### PASSAGE PROVIDED
Yorke studs the vocals with disarticulated vocal units, true music, virtually plainsong. Sometimes he communicates with words, sometimes with vocal effect alone. This type of modesty is worthy of some contemplation. (The track “Treefingers” is even instrumental.) Yorke develops a trend reminiscent of one Kurt Cobain revived from authentic punk: sing the lyrics with such utter passion, that they become indecipherable. Sure, something is lost (the explicit verbal text), but there is no denying something is gained when the human voice screams, wails and cries in a palette of colours almost unknown outside a locked unit.

Significantly, Yorke, who fussily oversees the production of beautiful CD booklets of original art for each album, has not reproduced Kid A‘s lyrics, having grown frustrated with verses being studied in isolation from the total sound. But what about a rare, crystal-clear line in “How to disappear completely” like “float down the Liffey”? That’s not just any old river: that’s Joycean territory you’ve dived into.

“There are two colours in my head/ what was it that you tried to say?” (from “Everything in its Right Place”) captures in a mere couplet what it took U2 an entire album (Zooropa) to communicate: the simple inability to hear a single meaningful thing in the babble and Babel of multichannel, surround sound culture. U2’s title song “Zooropa” contains some of its finest lyrics: “I hear voices, ridiculous voices/ Out in the slipstream/ Let’s go, let’s go overground/ Take your head out of the mud baby.”

Beyond immediately calling to mind a Rothko or Barnett Newman, the listener understands that the two colours either clash violently or can scarcely be distinguished, and the mental gymnastics instantly kick in. Yorke is very consciously twisting the radio knobs in your head, as a technician of synaesthesia.

Instead of an unambiguous forward move in a rock vein, which much of the industry had expected, Radiohead opted for an very ambitious lateral move into a form of electronica sometimes denigrated as esoterica. Kid A refused to function as OK Computer Redux. This decision did not generate universal praise; many critics saw a dodge or a stumble, and longstanding (and accurate) rumours of Yorke’s writer’s block and excruciatingly slow recording sessions in Paris, Copenhagen and the UK did not bode well for the release. Radiohead seemed ready to lose their mass audience fast upon assembling it with OK Computer (1997).

### MATERIAL FOR THIS EXERCISE
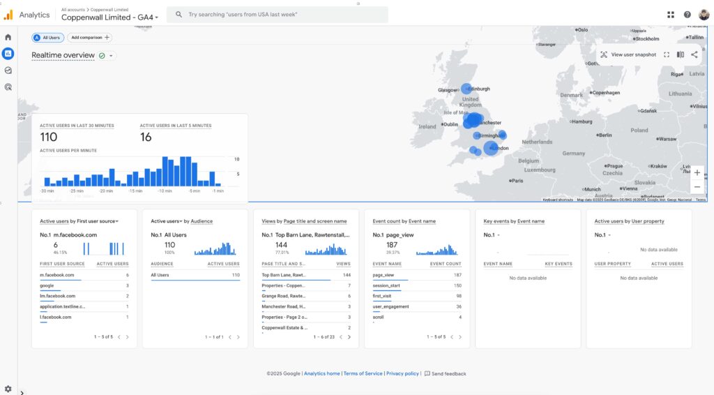
Task: Open Admin settings gear icon
Action: click(x=8, y=388)
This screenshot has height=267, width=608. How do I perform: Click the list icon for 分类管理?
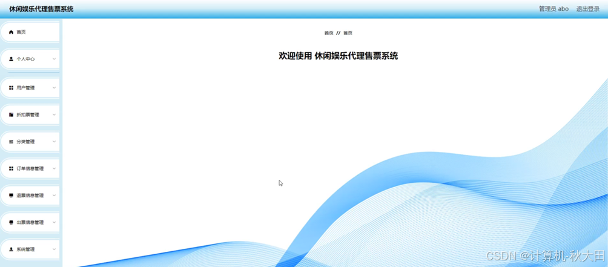tap(12, 142)
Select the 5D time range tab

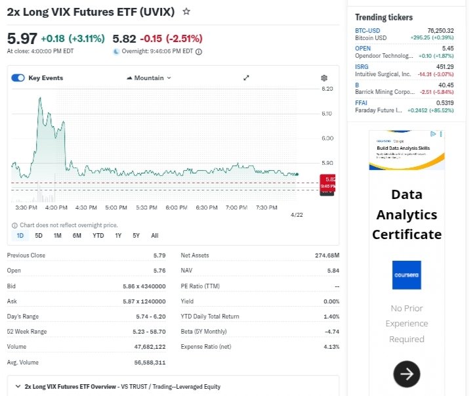point(39,235)
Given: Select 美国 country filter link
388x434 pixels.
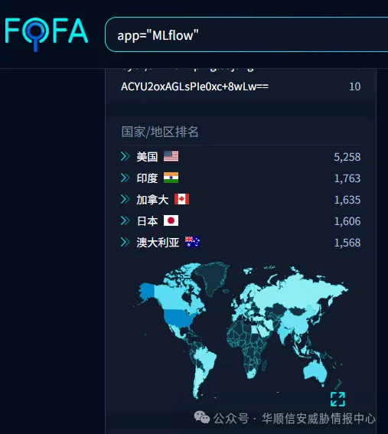Looking at the screenshot, I should [x=147, y=157].
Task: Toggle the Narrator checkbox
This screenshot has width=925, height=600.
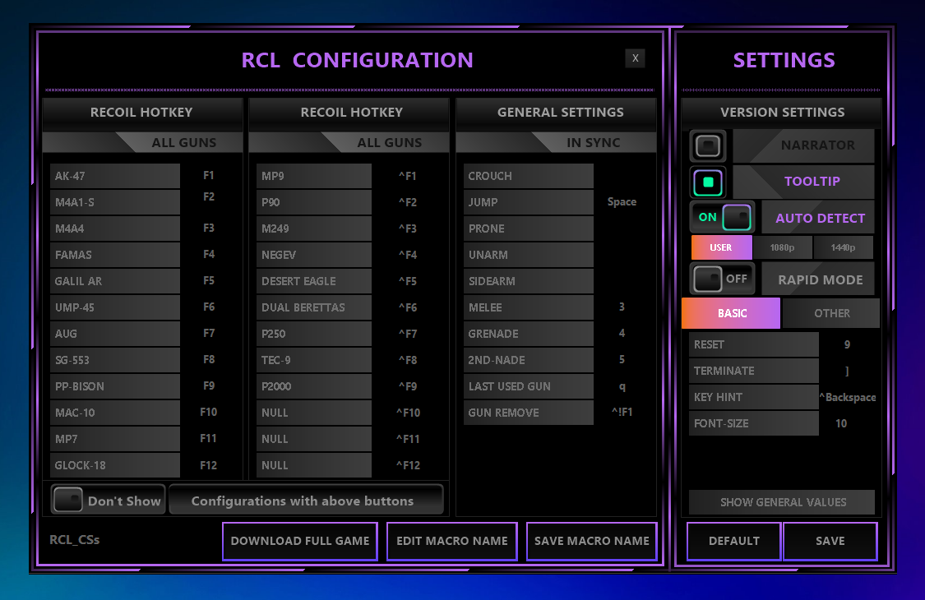Action: (707, 146)
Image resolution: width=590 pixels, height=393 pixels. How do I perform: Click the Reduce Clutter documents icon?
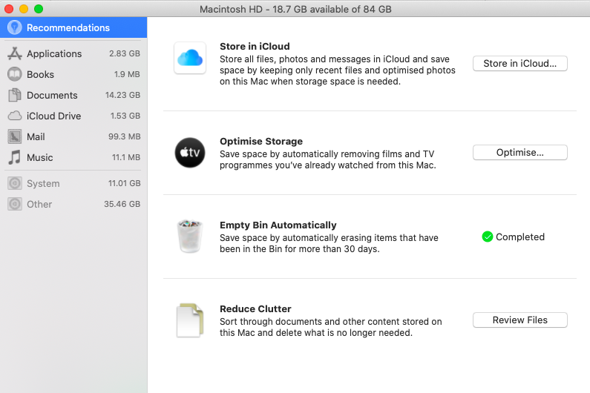tap(189, 320)
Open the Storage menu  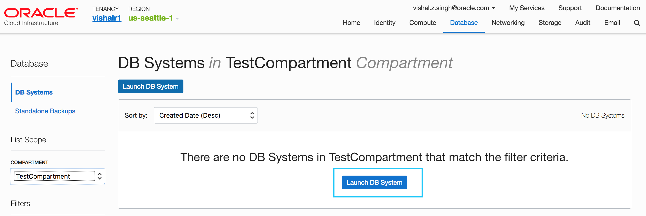tap(550, 23)
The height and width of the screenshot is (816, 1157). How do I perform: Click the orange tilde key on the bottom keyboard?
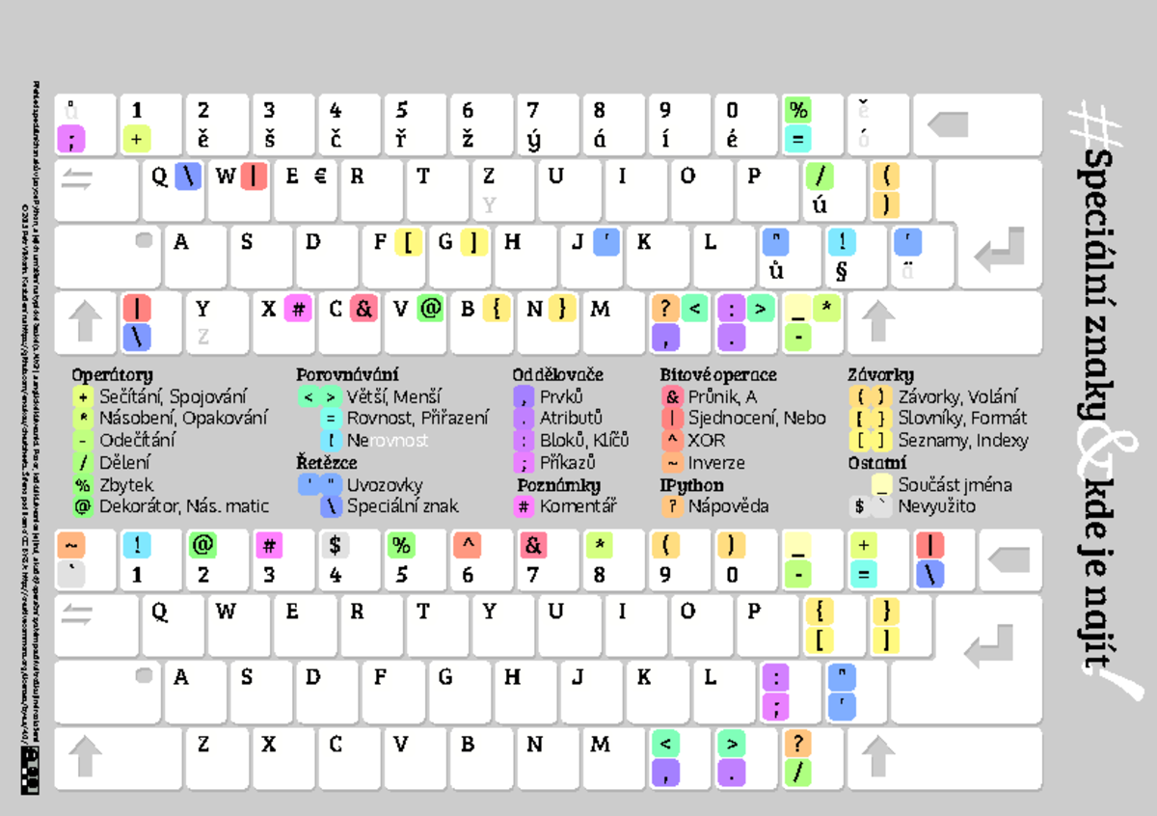tap(70, 545)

### TASKS TO PERFORM
1. Reproduce the passage on Radiohead's Kid A from "Beyond immediately calling" to "technician of synaesthesia.".
2. State only the number of lines in the records that contain the string "icon".
The records bear no relation to the passage on Radiohead's Kid A.

### OUTPUTS IN ORDER
1.
Beyond immediately calling to mind a Rothko or Barnett Newman, the listener understands that the two colours either clash violently or can scarcely be distinguished, and the mental gymnastics instantly kick in. Yorke is very consciously twisting the radio knobs in your head, as a technician of synaesthesia.

2. 3